1/12/2008 6:45:00 PM

Hello all,

I am playing around w/ Python's object system and decorators and I
decided to write (as an exercise) a decorator that (if applied to a
method) would call the superclass' method of the same name before
doing anything (initially I wanted to do something like CLOS
[1] :before and :end methods, but that turned out to be too
difficult).

However, I cannot get it right (specially, get rid of the eval).
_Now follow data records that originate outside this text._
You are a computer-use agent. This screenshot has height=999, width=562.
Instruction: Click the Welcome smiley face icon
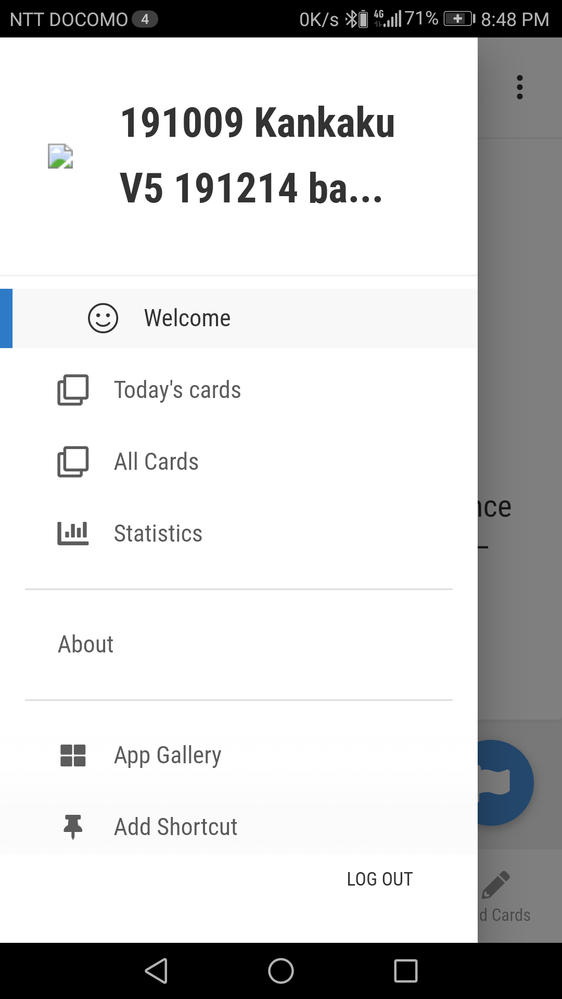(103, 318)
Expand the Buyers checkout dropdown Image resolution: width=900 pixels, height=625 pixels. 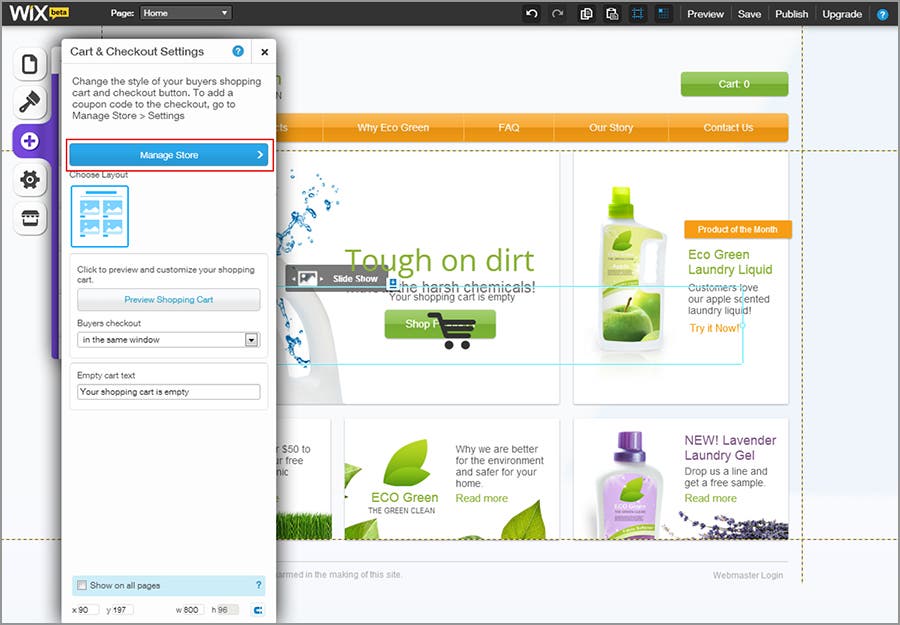point(252,340)

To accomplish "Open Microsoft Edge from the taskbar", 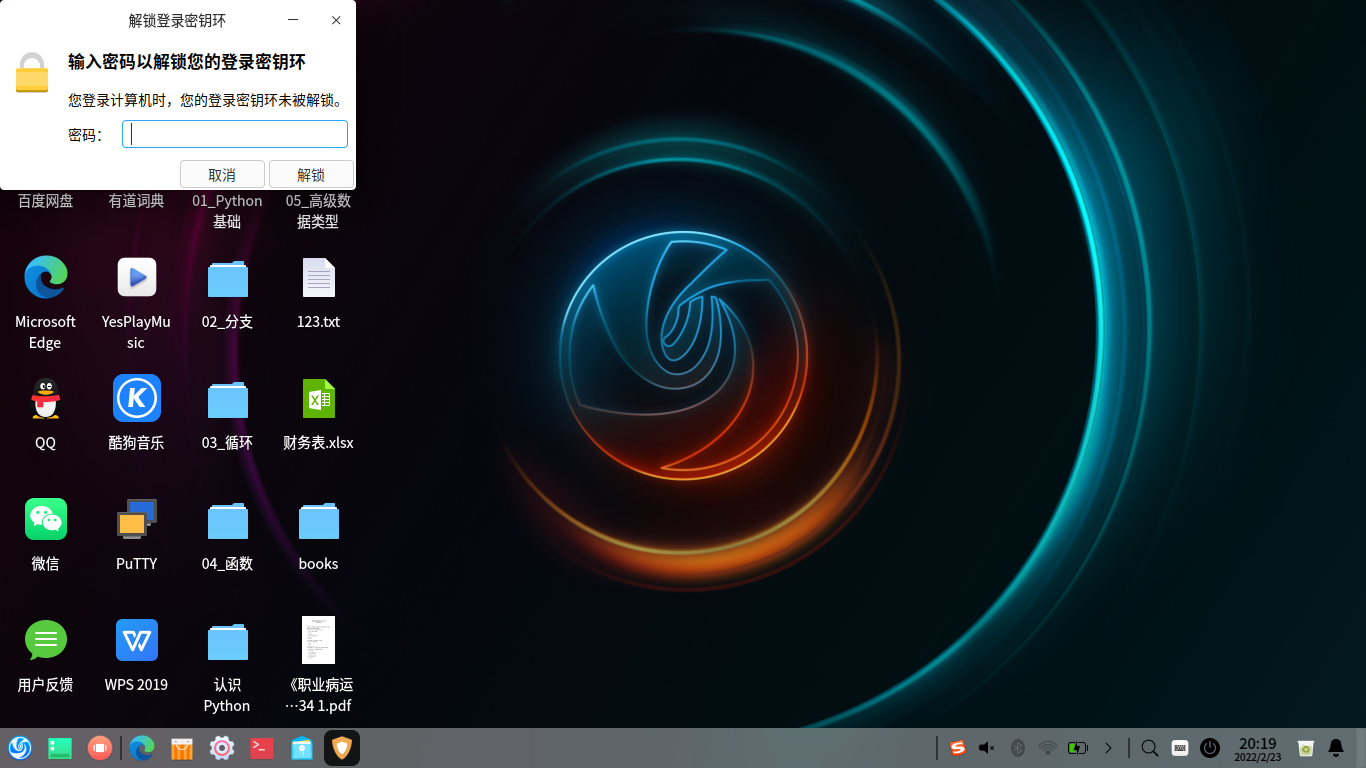I will 141,747.
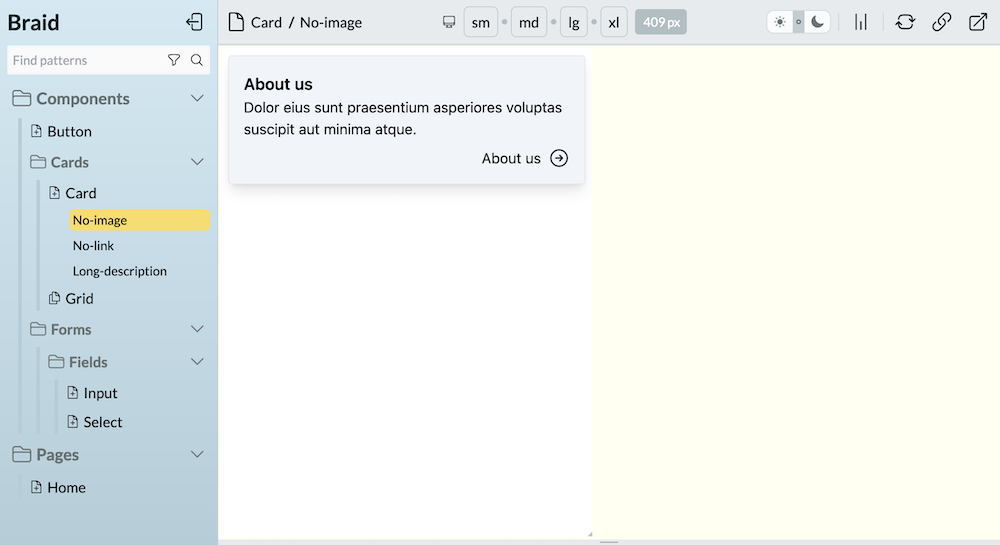Screen dimensions: 1000x545
Task: Open the Long-description variant
Action: tap(120, 271)
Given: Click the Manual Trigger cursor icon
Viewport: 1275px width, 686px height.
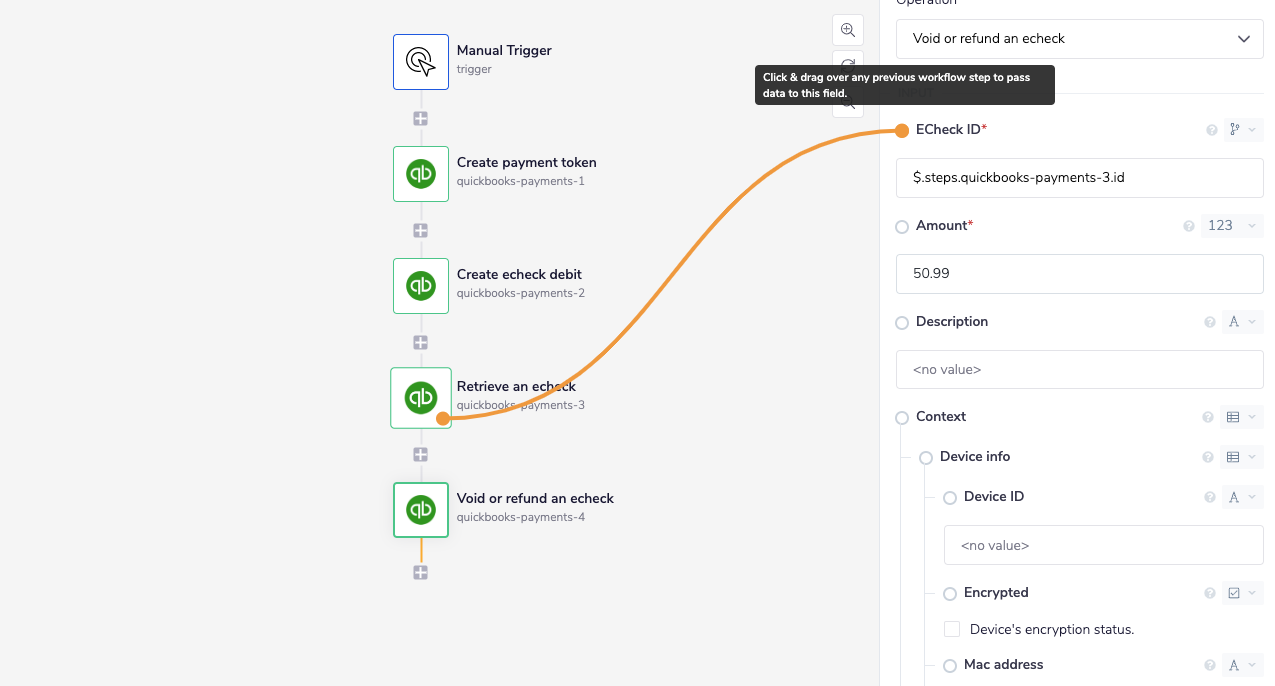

I
suspect that I may be misunderstanding something happening between
super objects and __getattribute__ methods.

Here's my code:

def endmethod(fun):
"""Decorator to call a superclass' fun first.

If the classes child and parent are defined as below, it should
work like:

>>> x = child()
>>> x.foo()
I am parent's foo
I am child's foo.
"""
name = fun.__name__
def decorated(self, *args, **kwargs):
try:
super_object = super(self.__class__, self)

# now I want to achieve something equivalent to calling
# parent.foo(*args, **kwargs)
# if I wanted to limit it only to this example

# this doesn't work: in the example, it calls child's foo,
# entering in an eternal loop (instead of calling parent's
# foo, as I would expect).

# super_object.__getattribute__(name)(*args, **kwargs)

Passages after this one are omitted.